# Clear bottles source needed



## Jal5 (Jun 26, 2019)

What supplier is usually the best price? All my friends are red wine drinkers so clear bottles are hard to find!
Thx
Joe


----------



## cmason1957 (Jun 26, 2019)

Any reason, not to bottle in green? All wines can be put in green. It's what I do, if I can't come up with enough of the "proper" bottles.


----------



## Jal5 (Jun 26, 2019)

I did a batch of DB and it would look great in clear but I have plenty of green too.


----------



## crushday (Jun 29, 2019)

These guys have great bottles. Shipping can be a killer, however... https://packagingoptionsdirect.com Hope you live closer than I do to their warehouse.


----------



## skyfire322 (Jul 16, 2019)

George Burgin said:


> These guys have great bottles. Shipping can be a killer, however... https://packagingoptionsdirect.com Hope you live closer than I do to their warehouse.

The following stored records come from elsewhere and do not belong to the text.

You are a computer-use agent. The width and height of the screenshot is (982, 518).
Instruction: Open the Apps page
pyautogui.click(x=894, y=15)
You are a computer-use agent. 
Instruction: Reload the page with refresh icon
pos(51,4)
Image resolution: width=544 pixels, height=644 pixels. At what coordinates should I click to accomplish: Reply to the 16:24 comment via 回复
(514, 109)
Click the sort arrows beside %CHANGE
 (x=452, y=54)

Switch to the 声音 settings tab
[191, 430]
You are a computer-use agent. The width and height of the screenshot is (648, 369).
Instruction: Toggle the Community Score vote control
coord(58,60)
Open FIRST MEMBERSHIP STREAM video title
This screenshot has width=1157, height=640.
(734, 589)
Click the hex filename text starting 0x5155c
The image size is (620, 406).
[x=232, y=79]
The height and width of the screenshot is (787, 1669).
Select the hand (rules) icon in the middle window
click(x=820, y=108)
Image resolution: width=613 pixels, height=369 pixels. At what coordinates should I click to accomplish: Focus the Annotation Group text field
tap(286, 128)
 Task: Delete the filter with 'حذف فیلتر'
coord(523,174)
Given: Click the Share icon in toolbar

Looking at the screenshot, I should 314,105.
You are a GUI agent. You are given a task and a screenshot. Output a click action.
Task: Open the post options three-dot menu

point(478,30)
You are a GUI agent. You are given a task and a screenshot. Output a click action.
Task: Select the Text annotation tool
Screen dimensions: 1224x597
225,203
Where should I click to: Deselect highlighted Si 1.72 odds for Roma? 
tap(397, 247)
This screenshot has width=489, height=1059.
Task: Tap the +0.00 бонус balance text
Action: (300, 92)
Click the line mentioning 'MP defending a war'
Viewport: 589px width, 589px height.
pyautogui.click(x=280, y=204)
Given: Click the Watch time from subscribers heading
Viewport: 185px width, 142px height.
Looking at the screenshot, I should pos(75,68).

This. They were the only place I could find a particular hock bottle. The total for three cases was $19, but shipping was $48.


----------



## Jal5 (Jul 16, 2019)

Ouch!
I bottled it in brown hock bottles that were for riesling. A case of those and a case of burgundy bottles.


----------



## salcoco (Jul 16, 2019)

try Northern Brewer sometime shipment is free if you spend a specified amount. Label Peelers sometime offer this discount also.


----------



## Kantuckid (Jul 17, 2019)

Or mooch bottles. Places like the chain Total Wine have frequent tastings. Ask them to save btlls as you require. Same for restaurants and bars. 
Buy cheapo wine, not the above e.g., like $3 btl or so. It can be used for cooking and topping off batches too.


----------



## Jal5 (Jul 17, 2019)

Haven’t had luck with restaurants saving them even when they agreed to do it. Hadmoreluck with giving a bartender a big tip at a banquet and saved two mixed cases for me.


----------



## wpt-me (Jul 17, 2019)

Last time I bought bottles was at a redemption place. In Maine there is a 15 cent deposit.
So they will sell them for I think 21 cents ea. Still not bad for a case of used bottles.

Bill


----------



## Jal5 (Jul 17, 2019)

Bill that’s a good deal


----------



## salcoco (Jul 17, 2019)

check out any close wineries they can not reuse bottles. might be able to score free ones there.


----------



## bstnh1 (Jul 18, 2019)

I've gotten probably 50 cases of empty used bottles from a local winery. If you manage to speak to the right person, in my case the event coordinator, they will save them for you after big events like weddings, etc. They cannot reuse them and most wind up recycling them.


----------



## Alibi Wines (Jul 19, 2019)

I made friends with a bartender at a local wine bar. She save about 50 bottles every 10 days. I stop by a couple times a month and pick up. She says she feels good recycling, and the bottle or two of wine I bring her as payment doesn't hurt either.


----------



## Kantuckid (Jul 19, 2019)

Why can't they reuse them? Seems dumb to me?


----------



## salcoco (Jul 19, 2019)

government regulation prohibit reuse of bottles by a winery.


----------



## Kantuckid (Jul 19, 2019)

After google search I see a company mfg bottle washers for reuse of wine bottles commercially with much discussion of the poor carbon footprint of all wineries, some of which is the glass bottles. As far as I looked it is not illegal at all to properly wash and refill a wine btl commercially. . Brewers also have mostly stopped using returnables. A local soda pop near me in Winchester, KY has a cult following- Ale8one is a ginger based similar to Ginger Ale and family still owns the business. They pkg in cans and throwawy and return btls and many here swear the returnables taste better. What I see is lots of the non-returnables in the trash and on roadsides. nasty humans...


----------



## Jan (Jul 20, 2019)

All my bottles are Rausch, green glass. Five cases of them. All shipped with me when I moved from Dammam.


----------